---- SUPPLIED TEXT
Jesús Guillén left behind everything he knew and loved in Mexico to immigrate to the United States in 1984. A year later, he tested positive for HIV.
“I felt like I needed to move somewhere else to keep learning in life,” says the HIV advocate and independent consultant, who lives in San Francisco. “I just took that risk.”
After his initial HIV test came back positive in 1985, Guillén got tested five more times before finally accepting his diagnosis.
Without family or a community to turn to for support, Guillén faced his condition alone for many years. But he never gave up.
Knowing how a lack of community can affect people living with HIV, especially long-term survivors, Guillén took action.
In 2015, he created the HIV Long Term Survivors group on Facebook, which has nearly 5,000 members and is open to everyone who identifies as a long-term survivor, including those diagnosed since the advent of effective antiretroviral treatment for HIV in 1996.
“My conception from the beginning was to open a group that was based on acceptance and inclusiveness and not on denial of whoever you are,” he says.
Guillén is incredibly proud of the diverse Facebook group, which includes women, transgender people, heterosexual men, men who have sex with men, and more.
He is also the cochair of San Francisco’s HIV and Aging Workgroup and a member of the Long Term Care Coordinating Council, which advises the mayor on policy pertaining to older adults and people with disabilities.
--------
---- GIVEN RECORDS
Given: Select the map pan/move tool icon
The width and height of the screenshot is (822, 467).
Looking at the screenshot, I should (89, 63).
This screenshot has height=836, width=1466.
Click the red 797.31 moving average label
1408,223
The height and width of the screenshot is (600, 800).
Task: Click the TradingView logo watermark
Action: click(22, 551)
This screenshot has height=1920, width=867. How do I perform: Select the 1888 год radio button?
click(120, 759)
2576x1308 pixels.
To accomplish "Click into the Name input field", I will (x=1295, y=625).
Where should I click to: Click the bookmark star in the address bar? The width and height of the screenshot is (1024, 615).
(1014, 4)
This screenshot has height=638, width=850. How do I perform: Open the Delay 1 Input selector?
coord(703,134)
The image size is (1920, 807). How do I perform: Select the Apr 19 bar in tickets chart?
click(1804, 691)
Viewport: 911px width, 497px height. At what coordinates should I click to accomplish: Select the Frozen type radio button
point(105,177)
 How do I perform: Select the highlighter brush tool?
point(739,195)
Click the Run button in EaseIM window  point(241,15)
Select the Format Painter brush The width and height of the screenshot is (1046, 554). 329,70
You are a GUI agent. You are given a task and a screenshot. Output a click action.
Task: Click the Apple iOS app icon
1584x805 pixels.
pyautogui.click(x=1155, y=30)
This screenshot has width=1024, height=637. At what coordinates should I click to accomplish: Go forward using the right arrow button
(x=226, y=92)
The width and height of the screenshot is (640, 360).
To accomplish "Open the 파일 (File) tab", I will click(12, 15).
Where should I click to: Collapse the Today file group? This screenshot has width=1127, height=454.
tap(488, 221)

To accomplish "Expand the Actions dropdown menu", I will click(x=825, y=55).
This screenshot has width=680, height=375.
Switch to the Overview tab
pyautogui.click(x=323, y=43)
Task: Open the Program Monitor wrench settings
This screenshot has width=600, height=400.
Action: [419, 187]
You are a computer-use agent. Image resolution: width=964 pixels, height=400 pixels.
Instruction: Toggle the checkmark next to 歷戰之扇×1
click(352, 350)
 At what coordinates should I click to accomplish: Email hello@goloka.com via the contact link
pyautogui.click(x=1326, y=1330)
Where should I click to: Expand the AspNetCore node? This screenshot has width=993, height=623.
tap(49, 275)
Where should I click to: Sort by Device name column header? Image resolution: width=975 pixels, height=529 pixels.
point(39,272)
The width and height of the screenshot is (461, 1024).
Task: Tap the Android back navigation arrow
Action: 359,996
--------
WORK ITEM A -
According to the profile of Jesús Guillén, how many more times did he get tested after his first positive HIV test before accepting the diagnosis?
WORK ITEM B -
List every year mentioned in the profile of Jesús Guillén.
WORK ITEM C -
Continue the profile of Jesús Guillén from the point where it ends.

RESULT A -
He got tested five more times.

RESULT B -
1984, 1985, 2015, 1996

RESULT C -
One of his many ambitions is to connect organizations for people living with HIV with those for older adults. “Most of us didn’t plan to have a life growing older, so we’re not prepared now,” Guillén explains. “We don’t have those resources.”
In 2016, Guillén was featured in the award-winning documentary Last Men Standing, which chronicled the stories of eight HIV long-term survivors in San Francisco. He also appeared in the film’s poster.
“I was the one representing this community with constant pain,” says Guillén, who suffers from neuropathy. “I was representing the immigrants and Latinos.”
A singer and composer, Guillén wrote the song “Surviving Still” to raise awareness of the plight of long-term survivors.
“We have to get out of the HIV bubble and talk to the world,” Guillén says. “The world needs to know what happened after the early days of the epidemic and what happened to these people now growing older with HIV.”